Enfin, l'après-midi touche à sa fin. Angel est partie rejoindre ses copines, et je me retrouve seule. Il est à peine seize heures, mais malgré cette journée éprouvante, je n'ai aucune envie de rentrer chez moi. Mon père ne termine pas avant dix-huit heures, alors j'ai deux bonnes heures à tuer.

Direction le CDI.

Ce midi, je n'ai pas eu le temps d'emprunter les livres qui m'attiraient. Je compte bien rattraper cette erreur. Parmi les étagères, je fais mon choix : Les Hauts de Hurlevent, Thérèse Raquin, Madame Bovary. Trois classiques parmi tant d'autres..

C'est dur de se limiter à quelques ouvrages, mais je me console en me disant que j'ai toute l'année pour explorer la littérature française. Encore faut-il trouver le temps entre les dissertations et les devoirs de la section littéraire.

Après avoir remercié la documentaliste, je sors, les bras chargés de mes trouvailles. Je suis si absorbée par mes pensées que je percute quelqu'un de plein fouet, mes livres tombant au sol dans un fracas terrible.

Mon Dieu ! Ils vont s'abîmer, s'écorner, se déchirer... Et la reliure ! N'en parlons même pas !

- De Grandes Espérances ? Qui lit ça de nos jours ? se moque une voix masculine, pendant que je ramasse mes affaires.

- Il n'y a pas de date limite pour des œuvres comme celles...

En me relevant, je plonge mes yeux dans les siens, mais mes mots s'évanouissent et plus rien ne me vient en tête.

Qu'est-ce que je voulais rétorquer déjà ?

Je regarde mes livres qu'il tient dans ses mains, me levant lentement comme assommée. Comment lui demander de me les rendre sans bafouiller ? La chaleur me monte aux joues, j'ose à peine parler, ni même poser mes yeux sur lui. Comme par hasard, il a fallu que je tombe sur ce garçon et personne d'autre.

Il me désarçonne tellement que je ne sais plus où me mettre. Tout ce que je fais, c'est de fixer le sol dans l'attente qu'il me rendre mes biens.

Pendant ce temps-là, je le sens s'attarder sur ma petite stature, alors j'en fait de même. Il a un regard opaque, mais d'un vert impénétrable et d'un gris profond que j'ai pu observer à loisir plus tôt dans la matinée.

Il est vraiment différent sous toutes les coutures. Ses mains, qui tiennent mes bouquins, sont vernies en noir, il porte une longue boucle d'oreille sur un lobe, le contour de ses yeux semblent être noirci et plusieurs colliers de toutes les longueurs pendent à son cou. Quant à son style vestimentaire, il oscille entre un genre victorien, un steampunk, mais avec une touche de moderne. Cela semble très étrange au premier abord, mais ça lui sied plutôt bien.

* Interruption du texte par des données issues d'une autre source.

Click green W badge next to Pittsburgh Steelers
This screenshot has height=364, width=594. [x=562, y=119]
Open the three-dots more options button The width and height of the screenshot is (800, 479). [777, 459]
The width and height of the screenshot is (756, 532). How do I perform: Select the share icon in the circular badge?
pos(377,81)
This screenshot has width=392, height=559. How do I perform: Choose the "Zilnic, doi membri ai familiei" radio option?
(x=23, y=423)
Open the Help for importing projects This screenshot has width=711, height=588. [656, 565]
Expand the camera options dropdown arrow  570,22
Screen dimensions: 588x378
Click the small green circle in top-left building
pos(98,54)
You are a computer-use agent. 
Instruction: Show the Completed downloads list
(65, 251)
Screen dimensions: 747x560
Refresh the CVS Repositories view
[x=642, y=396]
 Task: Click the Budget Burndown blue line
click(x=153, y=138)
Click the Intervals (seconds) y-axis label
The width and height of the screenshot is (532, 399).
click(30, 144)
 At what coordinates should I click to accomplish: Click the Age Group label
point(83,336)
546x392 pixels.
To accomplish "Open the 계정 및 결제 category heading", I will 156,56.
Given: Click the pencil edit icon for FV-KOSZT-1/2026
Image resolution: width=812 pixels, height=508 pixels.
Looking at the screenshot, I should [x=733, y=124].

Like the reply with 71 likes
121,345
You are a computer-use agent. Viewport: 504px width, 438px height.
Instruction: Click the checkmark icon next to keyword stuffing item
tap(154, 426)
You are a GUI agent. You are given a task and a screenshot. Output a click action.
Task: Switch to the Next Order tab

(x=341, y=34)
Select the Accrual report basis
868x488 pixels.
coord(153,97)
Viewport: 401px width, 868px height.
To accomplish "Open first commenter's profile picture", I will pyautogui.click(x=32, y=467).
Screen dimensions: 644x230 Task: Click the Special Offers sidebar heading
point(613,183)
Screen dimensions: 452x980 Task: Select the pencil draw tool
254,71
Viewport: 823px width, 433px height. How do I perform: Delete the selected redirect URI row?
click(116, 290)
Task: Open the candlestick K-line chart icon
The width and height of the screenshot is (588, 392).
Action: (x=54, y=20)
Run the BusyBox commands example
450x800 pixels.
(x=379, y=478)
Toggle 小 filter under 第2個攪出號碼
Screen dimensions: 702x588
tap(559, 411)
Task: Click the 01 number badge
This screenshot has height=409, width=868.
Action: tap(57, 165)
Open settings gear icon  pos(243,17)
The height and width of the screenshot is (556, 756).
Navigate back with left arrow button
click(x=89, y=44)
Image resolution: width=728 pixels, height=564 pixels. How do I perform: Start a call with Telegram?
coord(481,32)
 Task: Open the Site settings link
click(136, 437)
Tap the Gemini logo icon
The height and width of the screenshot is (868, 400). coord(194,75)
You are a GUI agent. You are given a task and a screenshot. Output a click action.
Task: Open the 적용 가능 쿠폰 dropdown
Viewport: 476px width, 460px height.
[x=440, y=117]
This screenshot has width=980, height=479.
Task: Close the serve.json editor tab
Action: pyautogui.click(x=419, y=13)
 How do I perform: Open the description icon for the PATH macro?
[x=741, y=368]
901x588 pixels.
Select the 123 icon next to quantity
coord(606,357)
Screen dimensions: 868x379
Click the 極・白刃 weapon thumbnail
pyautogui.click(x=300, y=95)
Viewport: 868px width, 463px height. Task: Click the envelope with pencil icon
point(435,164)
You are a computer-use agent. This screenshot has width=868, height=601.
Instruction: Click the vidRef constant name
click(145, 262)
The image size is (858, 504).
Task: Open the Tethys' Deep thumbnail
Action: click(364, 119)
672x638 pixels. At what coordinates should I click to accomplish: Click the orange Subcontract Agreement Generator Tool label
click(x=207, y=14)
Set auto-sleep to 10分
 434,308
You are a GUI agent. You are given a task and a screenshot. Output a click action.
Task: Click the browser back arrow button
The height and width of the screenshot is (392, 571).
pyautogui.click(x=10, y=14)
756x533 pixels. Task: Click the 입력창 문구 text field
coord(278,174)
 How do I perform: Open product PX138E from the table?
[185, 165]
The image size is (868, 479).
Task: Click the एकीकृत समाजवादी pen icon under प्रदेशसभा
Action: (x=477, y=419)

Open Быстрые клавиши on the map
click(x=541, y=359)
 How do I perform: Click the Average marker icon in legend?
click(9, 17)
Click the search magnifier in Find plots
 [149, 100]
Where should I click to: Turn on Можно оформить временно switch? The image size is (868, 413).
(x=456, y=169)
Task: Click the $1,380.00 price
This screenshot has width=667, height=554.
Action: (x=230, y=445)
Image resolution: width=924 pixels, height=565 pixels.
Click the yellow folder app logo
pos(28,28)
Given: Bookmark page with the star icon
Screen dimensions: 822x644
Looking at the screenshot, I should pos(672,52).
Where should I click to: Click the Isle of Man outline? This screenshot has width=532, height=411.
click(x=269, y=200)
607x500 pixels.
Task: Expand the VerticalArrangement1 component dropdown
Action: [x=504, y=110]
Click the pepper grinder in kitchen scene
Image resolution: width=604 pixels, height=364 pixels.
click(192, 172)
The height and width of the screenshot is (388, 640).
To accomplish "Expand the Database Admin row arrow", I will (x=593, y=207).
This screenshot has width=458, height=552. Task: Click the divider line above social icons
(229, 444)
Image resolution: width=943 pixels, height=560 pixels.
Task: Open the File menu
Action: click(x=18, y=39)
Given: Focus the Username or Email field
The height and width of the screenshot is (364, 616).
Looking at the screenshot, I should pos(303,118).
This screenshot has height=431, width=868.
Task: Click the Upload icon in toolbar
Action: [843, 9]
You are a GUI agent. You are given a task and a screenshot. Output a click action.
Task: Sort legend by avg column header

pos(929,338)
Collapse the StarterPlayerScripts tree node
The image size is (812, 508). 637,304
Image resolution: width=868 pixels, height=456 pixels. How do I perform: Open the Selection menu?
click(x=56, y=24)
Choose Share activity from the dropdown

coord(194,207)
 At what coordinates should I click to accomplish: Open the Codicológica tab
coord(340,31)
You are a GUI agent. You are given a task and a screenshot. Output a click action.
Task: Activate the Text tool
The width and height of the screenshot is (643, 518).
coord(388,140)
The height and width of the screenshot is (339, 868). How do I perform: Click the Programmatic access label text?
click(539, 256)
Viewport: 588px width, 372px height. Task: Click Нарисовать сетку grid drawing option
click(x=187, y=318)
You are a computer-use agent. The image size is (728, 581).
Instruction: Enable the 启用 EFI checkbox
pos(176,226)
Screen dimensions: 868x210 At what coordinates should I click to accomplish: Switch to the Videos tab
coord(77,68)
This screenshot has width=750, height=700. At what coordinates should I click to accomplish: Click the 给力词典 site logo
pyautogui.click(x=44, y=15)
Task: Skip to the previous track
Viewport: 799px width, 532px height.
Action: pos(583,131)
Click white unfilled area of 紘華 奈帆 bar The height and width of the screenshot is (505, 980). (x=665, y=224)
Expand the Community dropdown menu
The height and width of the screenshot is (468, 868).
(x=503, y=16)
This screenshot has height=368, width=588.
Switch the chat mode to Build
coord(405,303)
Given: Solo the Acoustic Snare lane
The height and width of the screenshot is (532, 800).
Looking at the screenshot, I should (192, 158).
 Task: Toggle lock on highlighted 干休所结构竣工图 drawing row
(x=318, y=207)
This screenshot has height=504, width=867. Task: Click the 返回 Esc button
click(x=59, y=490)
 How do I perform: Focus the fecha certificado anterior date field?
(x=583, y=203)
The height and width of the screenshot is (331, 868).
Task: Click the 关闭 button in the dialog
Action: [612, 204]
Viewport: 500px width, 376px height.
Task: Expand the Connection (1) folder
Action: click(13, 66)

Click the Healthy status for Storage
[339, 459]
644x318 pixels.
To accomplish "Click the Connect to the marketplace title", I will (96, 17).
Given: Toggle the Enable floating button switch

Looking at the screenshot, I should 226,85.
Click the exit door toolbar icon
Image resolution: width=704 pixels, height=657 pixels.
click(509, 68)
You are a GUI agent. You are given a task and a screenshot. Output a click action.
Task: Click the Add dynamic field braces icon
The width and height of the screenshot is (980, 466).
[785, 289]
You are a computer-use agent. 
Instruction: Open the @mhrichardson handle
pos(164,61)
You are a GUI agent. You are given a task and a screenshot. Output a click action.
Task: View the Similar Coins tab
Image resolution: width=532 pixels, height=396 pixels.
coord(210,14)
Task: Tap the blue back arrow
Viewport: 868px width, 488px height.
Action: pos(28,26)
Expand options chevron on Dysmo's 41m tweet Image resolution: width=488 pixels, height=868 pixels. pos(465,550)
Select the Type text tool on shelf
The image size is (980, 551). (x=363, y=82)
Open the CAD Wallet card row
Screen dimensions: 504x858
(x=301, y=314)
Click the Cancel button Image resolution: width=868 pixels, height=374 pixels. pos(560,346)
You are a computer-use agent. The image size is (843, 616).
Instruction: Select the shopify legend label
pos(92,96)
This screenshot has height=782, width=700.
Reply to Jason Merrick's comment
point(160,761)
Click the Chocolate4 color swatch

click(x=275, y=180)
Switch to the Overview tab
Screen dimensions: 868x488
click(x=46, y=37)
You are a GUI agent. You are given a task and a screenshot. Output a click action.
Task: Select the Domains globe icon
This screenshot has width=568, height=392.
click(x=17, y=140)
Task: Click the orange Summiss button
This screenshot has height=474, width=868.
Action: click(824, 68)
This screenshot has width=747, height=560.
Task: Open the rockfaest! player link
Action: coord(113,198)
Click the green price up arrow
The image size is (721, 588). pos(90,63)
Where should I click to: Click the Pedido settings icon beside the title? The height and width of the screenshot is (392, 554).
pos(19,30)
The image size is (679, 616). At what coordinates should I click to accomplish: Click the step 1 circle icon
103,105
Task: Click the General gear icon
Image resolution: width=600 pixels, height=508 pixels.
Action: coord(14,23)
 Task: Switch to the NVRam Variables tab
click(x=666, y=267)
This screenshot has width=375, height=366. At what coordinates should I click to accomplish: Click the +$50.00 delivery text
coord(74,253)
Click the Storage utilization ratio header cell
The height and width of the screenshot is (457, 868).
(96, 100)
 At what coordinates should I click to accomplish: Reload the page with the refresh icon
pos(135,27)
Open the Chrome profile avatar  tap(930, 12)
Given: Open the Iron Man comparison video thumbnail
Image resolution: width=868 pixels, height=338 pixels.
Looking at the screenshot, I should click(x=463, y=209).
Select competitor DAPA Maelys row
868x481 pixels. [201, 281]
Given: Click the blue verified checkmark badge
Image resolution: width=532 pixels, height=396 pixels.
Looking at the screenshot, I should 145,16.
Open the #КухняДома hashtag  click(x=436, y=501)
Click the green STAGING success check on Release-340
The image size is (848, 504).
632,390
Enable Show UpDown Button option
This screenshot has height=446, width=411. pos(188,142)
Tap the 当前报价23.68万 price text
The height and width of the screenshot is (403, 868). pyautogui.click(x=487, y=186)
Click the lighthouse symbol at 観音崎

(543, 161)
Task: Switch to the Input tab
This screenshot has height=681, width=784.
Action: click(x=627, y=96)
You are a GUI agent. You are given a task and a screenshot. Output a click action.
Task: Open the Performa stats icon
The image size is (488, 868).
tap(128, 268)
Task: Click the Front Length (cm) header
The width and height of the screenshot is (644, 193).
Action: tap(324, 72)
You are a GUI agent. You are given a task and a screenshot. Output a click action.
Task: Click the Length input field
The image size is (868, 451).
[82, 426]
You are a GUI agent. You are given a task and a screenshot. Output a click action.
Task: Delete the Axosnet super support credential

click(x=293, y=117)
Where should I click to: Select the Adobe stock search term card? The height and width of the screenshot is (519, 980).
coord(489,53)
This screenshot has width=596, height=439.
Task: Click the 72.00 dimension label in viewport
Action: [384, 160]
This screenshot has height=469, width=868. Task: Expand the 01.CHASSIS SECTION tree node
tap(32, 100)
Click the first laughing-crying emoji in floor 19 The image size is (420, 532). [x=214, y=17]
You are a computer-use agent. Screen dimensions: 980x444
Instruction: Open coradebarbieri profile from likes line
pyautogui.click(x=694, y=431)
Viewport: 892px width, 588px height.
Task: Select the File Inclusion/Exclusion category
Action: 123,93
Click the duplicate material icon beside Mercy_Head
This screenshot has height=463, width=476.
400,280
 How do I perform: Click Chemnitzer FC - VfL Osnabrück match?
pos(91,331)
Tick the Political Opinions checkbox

Il tient mes livres dans ses mains. Lentement, je me redresse, incapable de soutenir son regard plus de quelques secondes. C'est lui. Évidemment, il fallait que ce soit lui.

Je relève la tête, prête à répliquer, mais mes mots se bloquent dans ma gorge. Mes yeux rencontrent les siens, et tout s'efface.

Sa présence me déstabilise au point que mes mains tremblent. Alors je me force à tendre la main pour récupérer mes livres, espérant contrôler au mieux mon malaise.

- Sacrées emplettes, sourit-il, alors que j'ose de nouveau le regarder dans les yeux.

Sa remarque me prend de court. Ce n'est pas une moquerie. Juste une observation.

- Merci, murmuré-je finalement.

- De rien.

Il me rend mes livres, mais avant de partir, il ajoute :

- Au fait, ça va mieux ? Tout à l'heure, à la pause, tu avais l'air... mal en point.

Je bafouille une réponse, surprise qu'il ait remarqué mon état plus tôt.

- Ça va. Merci.

Il me fixe un instant, un sourire poli sur les lèvres, puis tourne les talons. Je reste là, clouée sur place, incapable de détacher mes yeux de sa silhouette qui s'éloigne.

Il est si étrange. Renfermé, mais souriant. Froid, mais attentionné. Comment peut-on être à la fois aussi distant et aussi fascinant ?

La sonnerie retentit, me ramenant brutalement à la réalité.

- Mince ! Je dois rentrer avant que mon père ne s'inquiète !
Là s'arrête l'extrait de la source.